Michael looked at Paul with those wide, begging eyes of hers. “Please. Do this for me. I need our goodbye to be… something more to her than just a debriefing.”

Paul chose his next words carefully. 

Damn her. Damn her, her big heart, and her martyr complex.

“What you said on the bridge…” 

He paused. “Do you love her too, Commander?” 

The sincerity in Paul’s voice rendered Michael speechless.

So she nodded through closed eyes and a wriggling mouth on the verge of tears. 

Paul knew it.

And it pained his heart all the more.

“Enough to make sure she has a chance to find love after I’m gone. Now please--”

“As long as you promise me you’ll talk to her. Soon. Truthfully.”
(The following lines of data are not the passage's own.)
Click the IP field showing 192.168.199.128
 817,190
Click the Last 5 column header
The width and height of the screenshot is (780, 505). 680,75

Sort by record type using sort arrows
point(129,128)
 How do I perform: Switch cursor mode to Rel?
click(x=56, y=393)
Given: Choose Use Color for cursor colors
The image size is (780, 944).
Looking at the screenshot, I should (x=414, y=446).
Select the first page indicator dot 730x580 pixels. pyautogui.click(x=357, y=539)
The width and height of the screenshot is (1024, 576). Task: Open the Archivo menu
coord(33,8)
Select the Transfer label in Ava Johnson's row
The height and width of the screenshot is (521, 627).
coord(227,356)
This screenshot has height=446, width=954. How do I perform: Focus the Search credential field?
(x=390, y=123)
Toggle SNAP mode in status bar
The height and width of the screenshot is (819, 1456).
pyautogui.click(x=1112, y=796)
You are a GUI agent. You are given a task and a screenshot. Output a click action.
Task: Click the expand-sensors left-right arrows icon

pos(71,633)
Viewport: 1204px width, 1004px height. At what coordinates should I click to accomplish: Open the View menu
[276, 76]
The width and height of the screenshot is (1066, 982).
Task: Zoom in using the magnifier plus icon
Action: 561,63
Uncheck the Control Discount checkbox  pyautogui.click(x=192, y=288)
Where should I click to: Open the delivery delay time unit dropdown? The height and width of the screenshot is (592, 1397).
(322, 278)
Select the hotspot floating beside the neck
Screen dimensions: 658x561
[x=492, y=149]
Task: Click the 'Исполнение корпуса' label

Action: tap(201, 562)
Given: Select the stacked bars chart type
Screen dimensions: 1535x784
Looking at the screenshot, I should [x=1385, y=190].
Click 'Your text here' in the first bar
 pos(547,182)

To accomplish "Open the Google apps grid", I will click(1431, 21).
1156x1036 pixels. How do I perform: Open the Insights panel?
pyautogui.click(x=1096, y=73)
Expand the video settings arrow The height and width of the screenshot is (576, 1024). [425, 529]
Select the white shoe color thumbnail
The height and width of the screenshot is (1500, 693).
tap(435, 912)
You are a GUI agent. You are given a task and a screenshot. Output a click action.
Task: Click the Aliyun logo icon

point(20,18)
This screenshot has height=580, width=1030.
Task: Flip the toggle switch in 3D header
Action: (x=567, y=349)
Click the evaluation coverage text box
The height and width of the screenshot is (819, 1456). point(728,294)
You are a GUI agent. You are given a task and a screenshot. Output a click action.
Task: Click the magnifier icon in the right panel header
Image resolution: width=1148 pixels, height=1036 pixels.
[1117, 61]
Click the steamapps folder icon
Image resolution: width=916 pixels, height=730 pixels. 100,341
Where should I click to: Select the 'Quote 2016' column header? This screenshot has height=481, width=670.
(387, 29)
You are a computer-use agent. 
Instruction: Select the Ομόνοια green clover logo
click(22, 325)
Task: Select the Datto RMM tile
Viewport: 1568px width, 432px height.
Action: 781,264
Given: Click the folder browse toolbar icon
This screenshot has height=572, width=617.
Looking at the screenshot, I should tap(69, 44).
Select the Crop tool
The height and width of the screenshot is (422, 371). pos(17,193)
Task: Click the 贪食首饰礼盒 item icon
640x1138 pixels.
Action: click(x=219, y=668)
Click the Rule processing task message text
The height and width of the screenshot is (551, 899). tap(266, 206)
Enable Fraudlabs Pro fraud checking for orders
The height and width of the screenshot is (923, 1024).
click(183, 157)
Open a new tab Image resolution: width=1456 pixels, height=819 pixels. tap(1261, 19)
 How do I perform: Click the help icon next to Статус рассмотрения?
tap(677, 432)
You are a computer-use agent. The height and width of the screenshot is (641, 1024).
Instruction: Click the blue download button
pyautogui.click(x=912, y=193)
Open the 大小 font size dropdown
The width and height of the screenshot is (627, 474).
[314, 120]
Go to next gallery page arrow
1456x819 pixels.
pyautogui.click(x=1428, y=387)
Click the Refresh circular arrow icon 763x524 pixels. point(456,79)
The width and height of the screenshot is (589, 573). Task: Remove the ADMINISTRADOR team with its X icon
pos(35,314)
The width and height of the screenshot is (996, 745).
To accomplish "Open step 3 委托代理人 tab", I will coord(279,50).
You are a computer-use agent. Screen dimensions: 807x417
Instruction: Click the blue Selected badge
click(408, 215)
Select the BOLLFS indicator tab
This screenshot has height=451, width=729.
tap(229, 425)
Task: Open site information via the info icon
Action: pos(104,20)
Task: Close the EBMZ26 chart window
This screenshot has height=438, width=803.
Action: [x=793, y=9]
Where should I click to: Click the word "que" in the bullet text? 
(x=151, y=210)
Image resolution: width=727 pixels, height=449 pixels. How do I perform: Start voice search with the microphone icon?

“I will. ...I haven’t forgotten what you told me. It is a hard lesson to apply, but… I don’t think I will _ever_ forget it.” 

And Paul remembered, all those days and nights ago, when they slow danced in the middle of a hallway, before Harry Mudd set the ship alight for the 40th time. 

_Never hide who you are._

And Michael trotted off without him, Paul watching her with remorse painted on his face while his hands idly opened and closed.

Maybe _he_ should talk to someone too and not hide? 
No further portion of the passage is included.